(Task instructions):
Your answer must be the lines from the first record through the line that contains "Task: Go up one folder level", copied exactly and without any pictures.

********

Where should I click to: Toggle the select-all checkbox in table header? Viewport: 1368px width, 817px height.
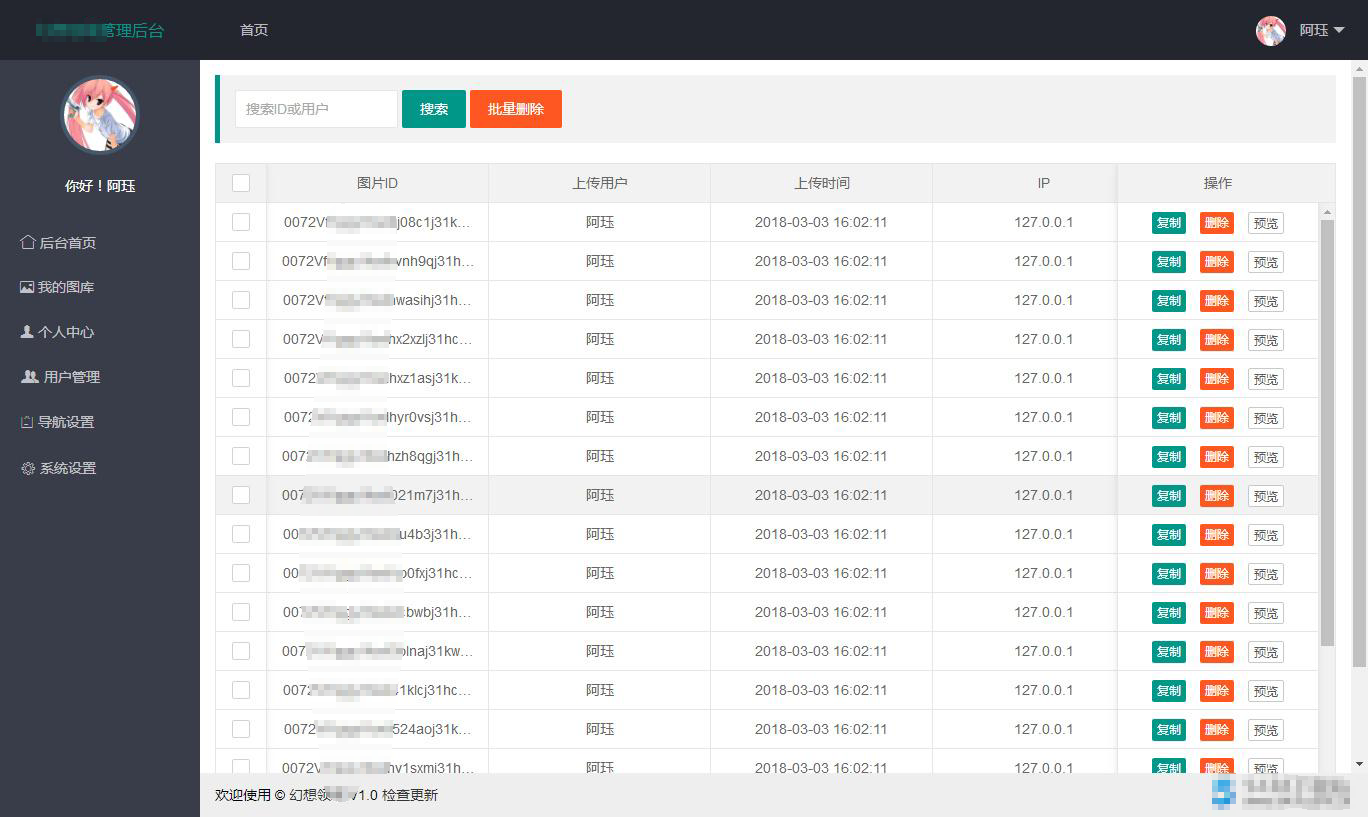pyautogui.click(x=241, y=183)
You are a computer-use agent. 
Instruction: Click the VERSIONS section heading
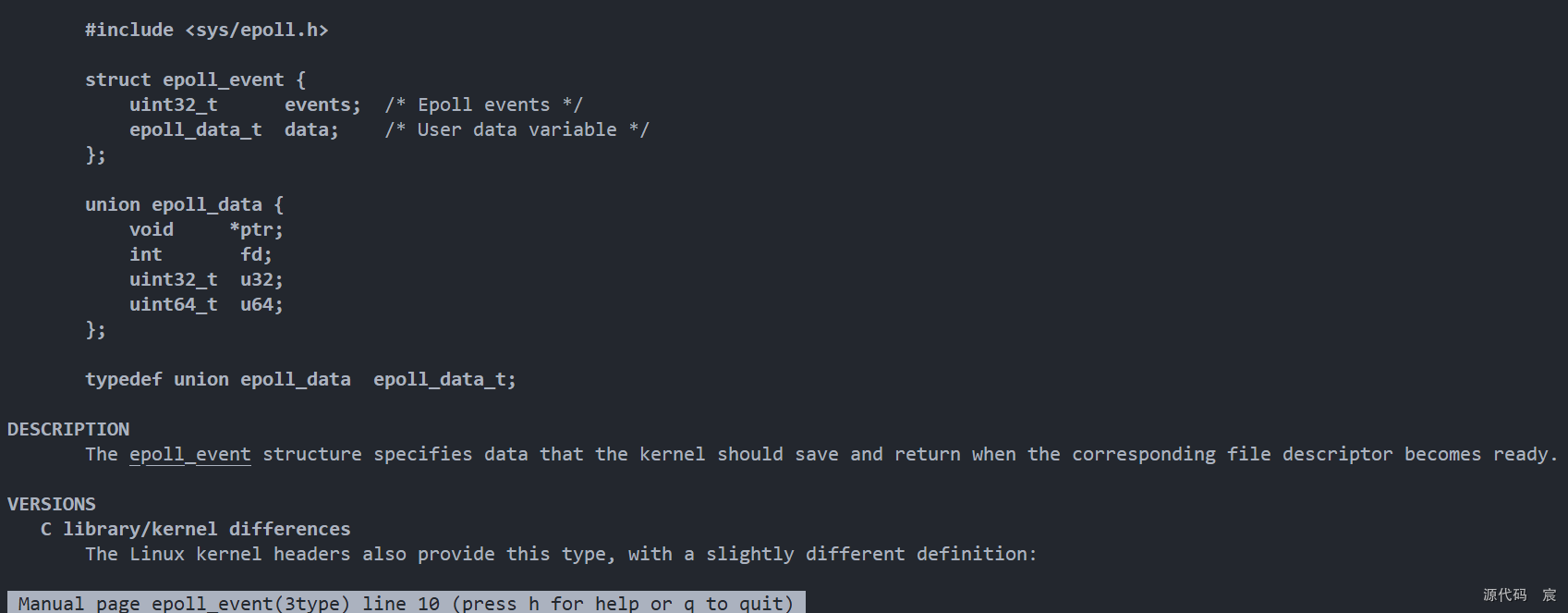pos(52,504)
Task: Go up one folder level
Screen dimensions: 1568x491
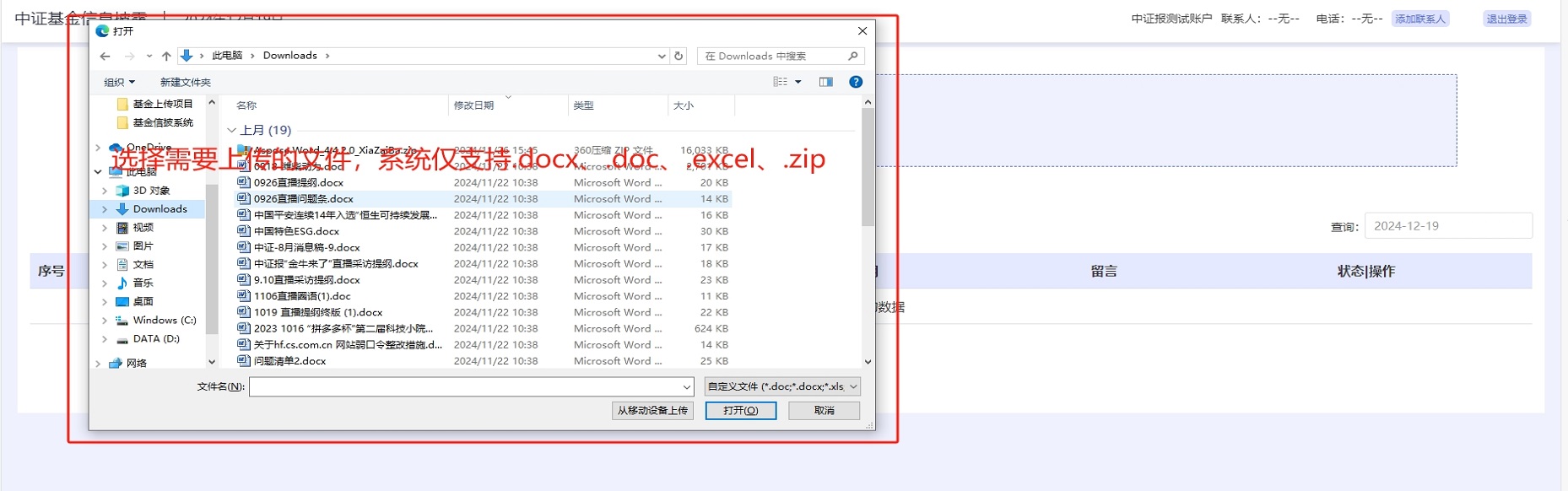Action: pos(166,57)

********

(Response to the task):
Where should I click to: Toggle the select-all checkbox in table header? Viewport: 1368px width, 817px height.
pyautogui.click(x=241, y=183)
You are a computer-use agent. 
Instruction: Click the VERSIONS section heading
pos(52,504)
Task: Go up one folder level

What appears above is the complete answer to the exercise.